WORK REQUEST
Please copy exactly the part of the records below that opens with the line containing "Toggle sort arrow on Name column" and closes with the line containing "Task: Open the YouTube channel icon", leaving out any pictures.

BEGIN EXTRACTED INFORMATION

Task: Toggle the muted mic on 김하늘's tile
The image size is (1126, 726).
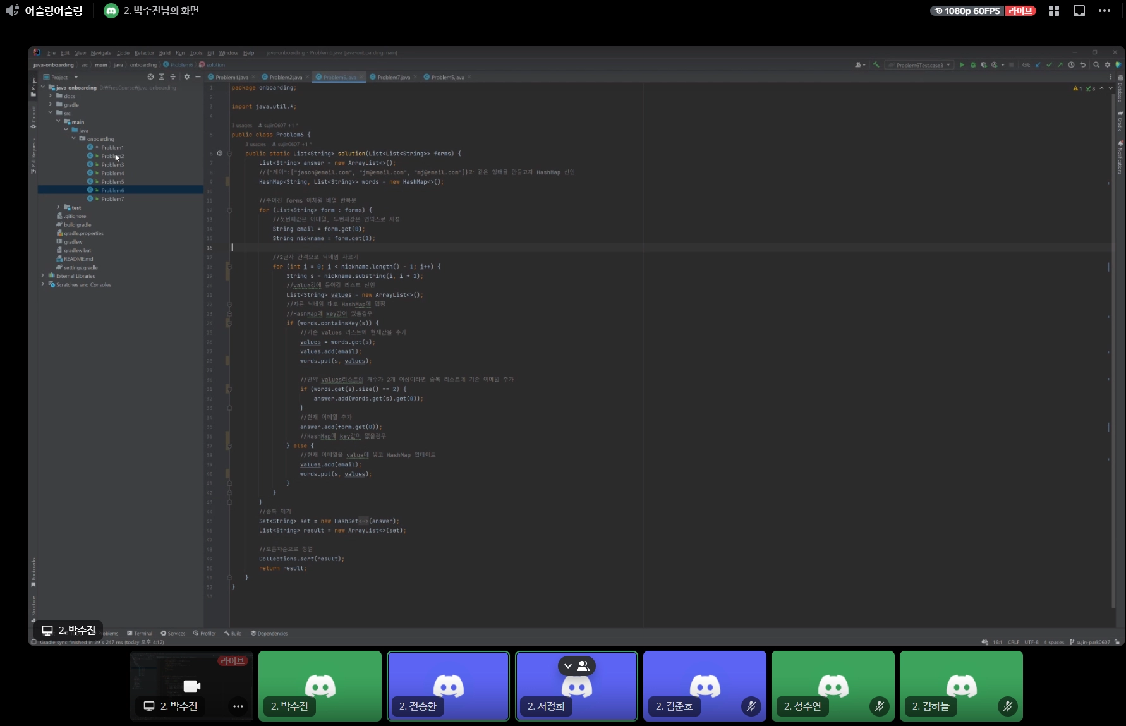Action: coord(1007,706)
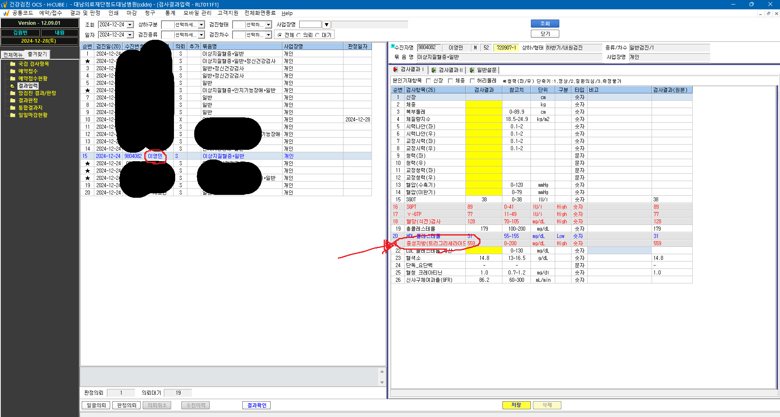Select the 의뢰 radio button
This screenshot has width=780, height=417.
pyautogui.click(x=299, y=35)
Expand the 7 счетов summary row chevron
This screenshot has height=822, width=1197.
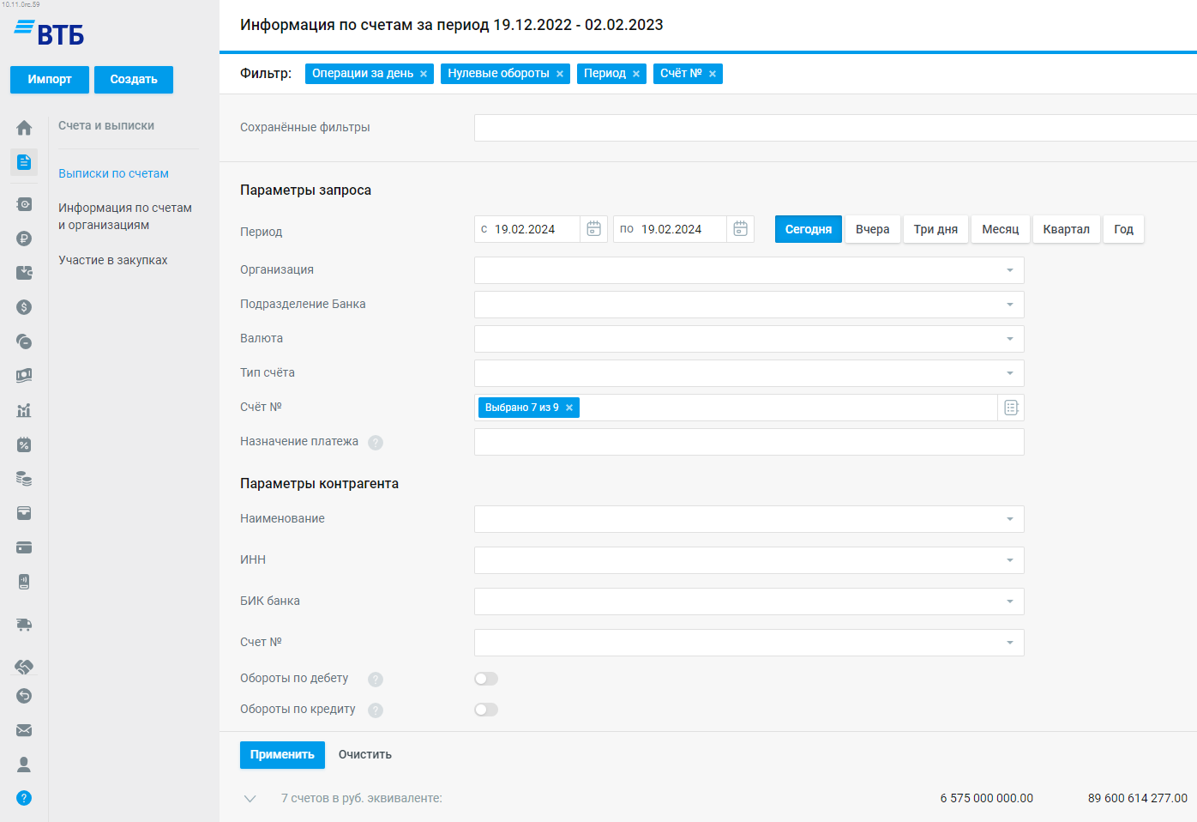(x=250, y=799)
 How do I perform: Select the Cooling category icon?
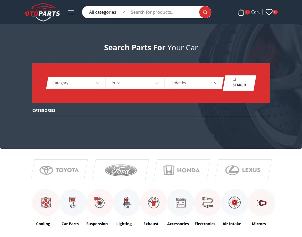click(x=46, y=202)
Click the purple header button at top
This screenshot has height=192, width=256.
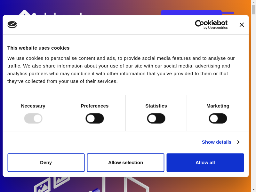click(x=191, y=12)
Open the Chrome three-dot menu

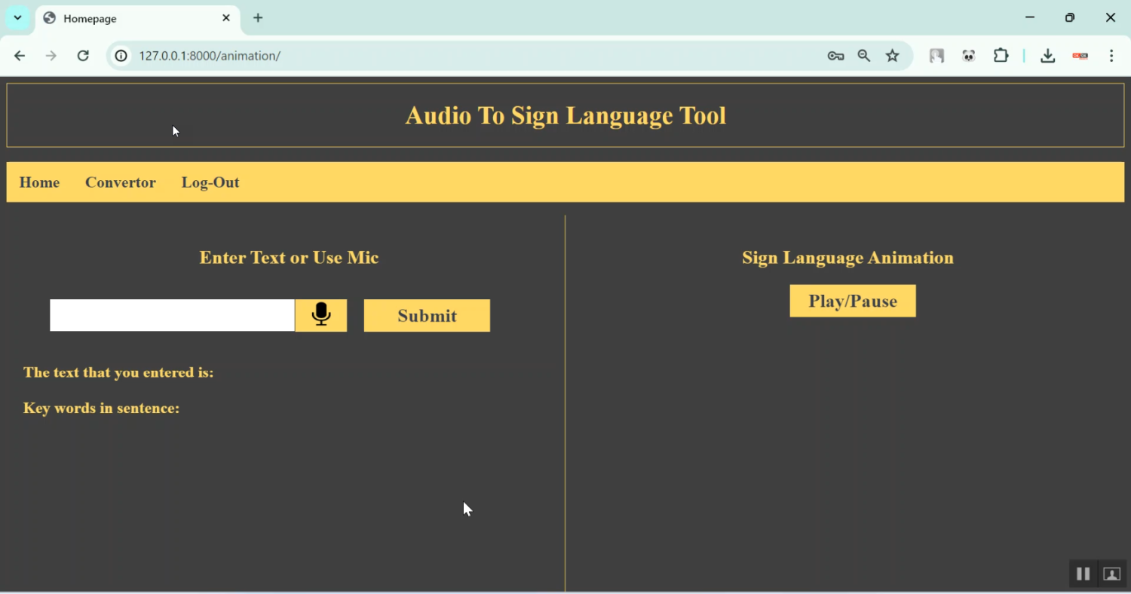coord(1111,56)
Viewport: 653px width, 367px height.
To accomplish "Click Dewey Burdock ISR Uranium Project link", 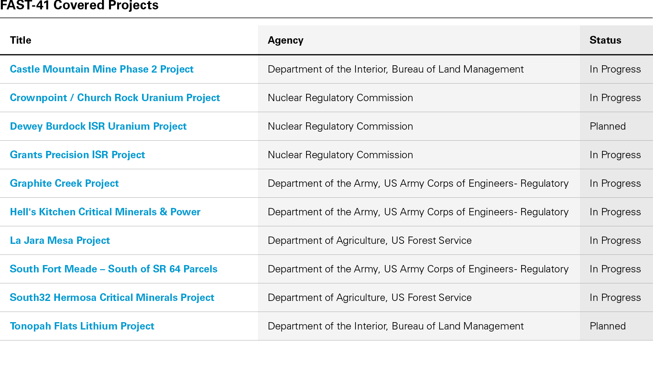I will [x=98, y=126].
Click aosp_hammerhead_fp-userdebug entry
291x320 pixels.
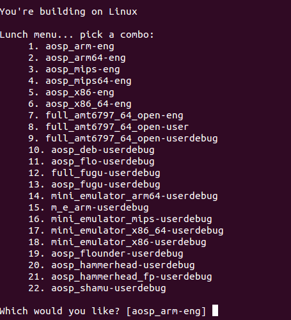coord(132,277)
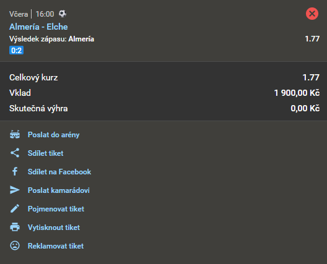Select Poslat kamarádovi entry
The height and width of the screenshot is (264, 327).
coord(59,190)
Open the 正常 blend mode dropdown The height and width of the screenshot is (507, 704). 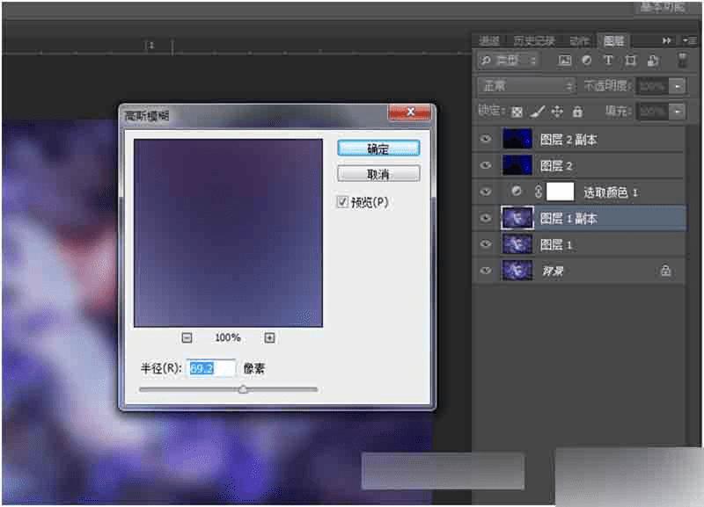pyautogui.click(x=525, y=86)
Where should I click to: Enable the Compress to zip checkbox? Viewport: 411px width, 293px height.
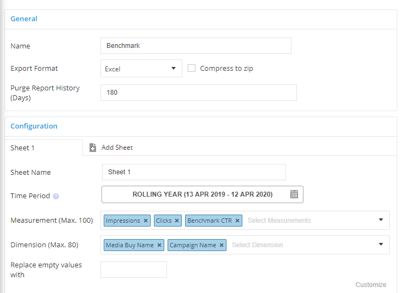pyautogui.click(x=192, y=68)
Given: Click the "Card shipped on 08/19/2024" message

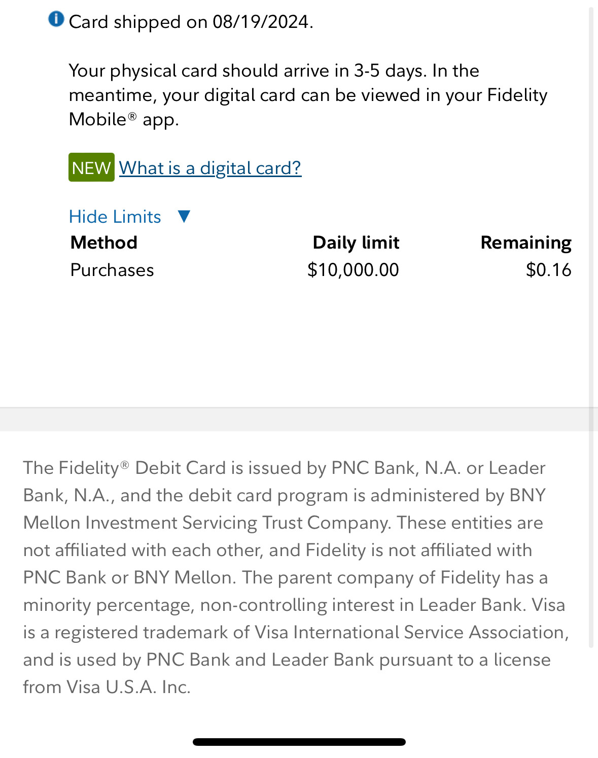Looking at the screenshot, I should [x=191, y=22].
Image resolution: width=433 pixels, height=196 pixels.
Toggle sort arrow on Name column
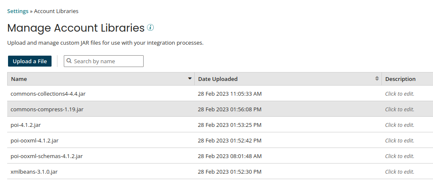pyautogui.click(x=190, y=79)
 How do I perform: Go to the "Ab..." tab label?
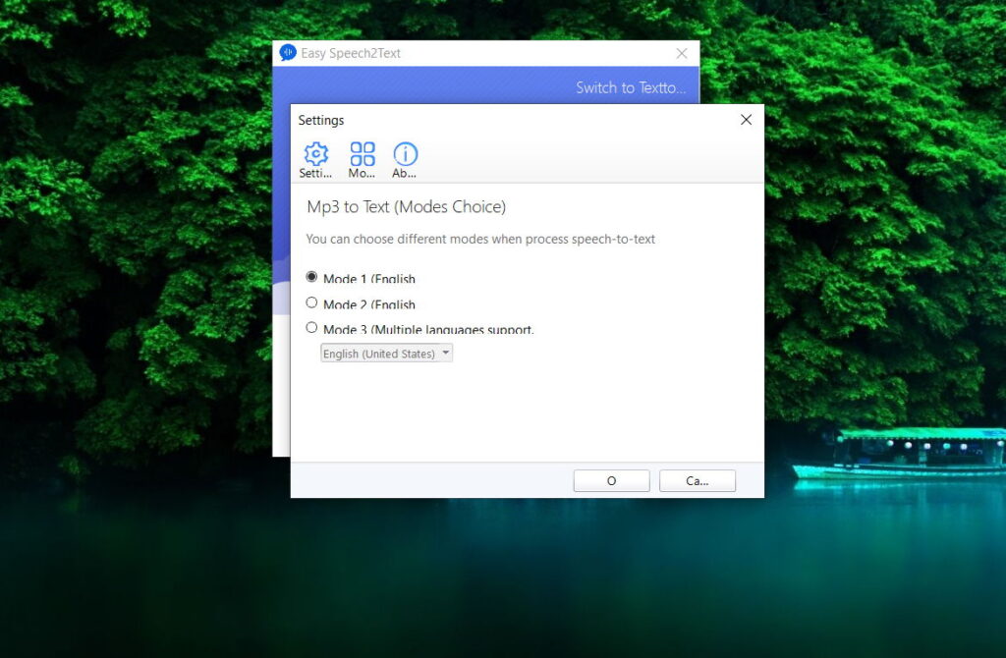(x=404, y=173)
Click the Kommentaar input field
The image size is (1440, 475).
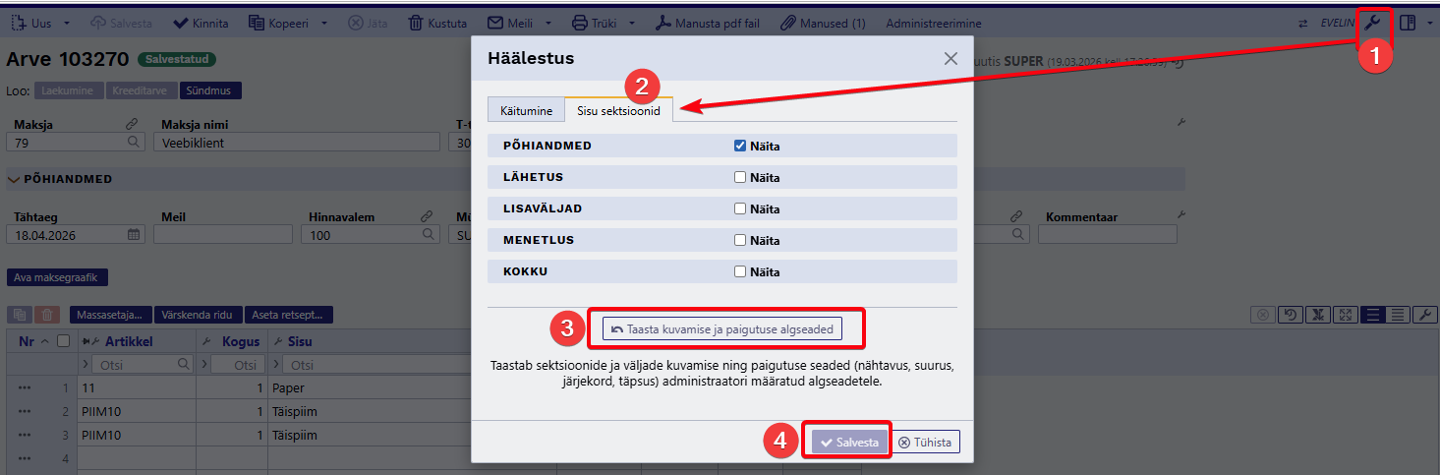tap(1110, 234)
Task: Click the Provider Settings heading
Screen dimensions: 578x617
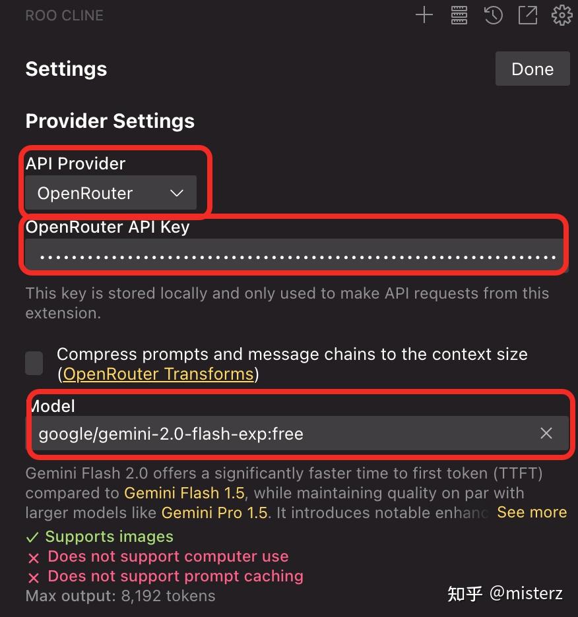Action: point(110,121)
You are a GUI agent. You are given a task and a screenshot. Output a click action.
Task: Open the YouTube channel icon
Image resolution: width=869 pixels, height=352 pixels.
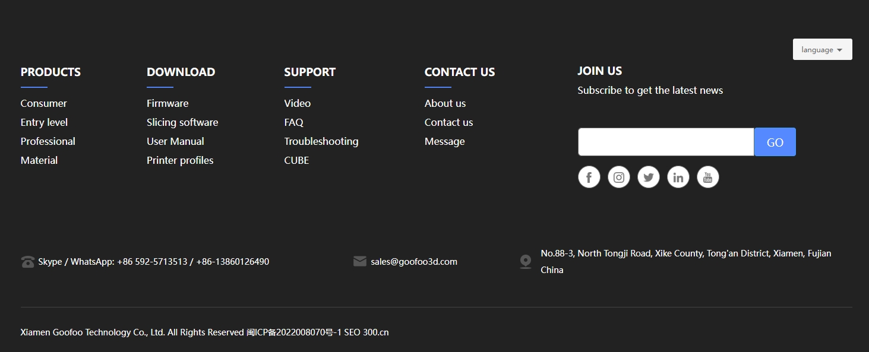[707, 177]
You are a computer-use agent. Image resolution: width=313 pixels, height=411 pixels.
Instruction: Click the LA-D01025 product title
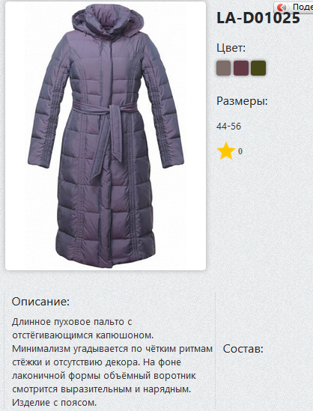(258, 19)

END EXTRACTED INFORMATION

THE COMPLETED TASK
Toggle sort arrow on Name column
pyautogui.click(x=190, y=79)
 How do I perform: Go to the "Ab..." tab label?
(x=404, y=173)
Click the Kommentaar input field
The image size is (1440, 475).
tap(1110, 234)
Task: Click the Provider Settings heading
Screen dimensions: 578x617
Action: point(110,121)
You are a GUI agent. You are given a task and a screenshot. Output a click action.
Task: Open the YouTube channel icon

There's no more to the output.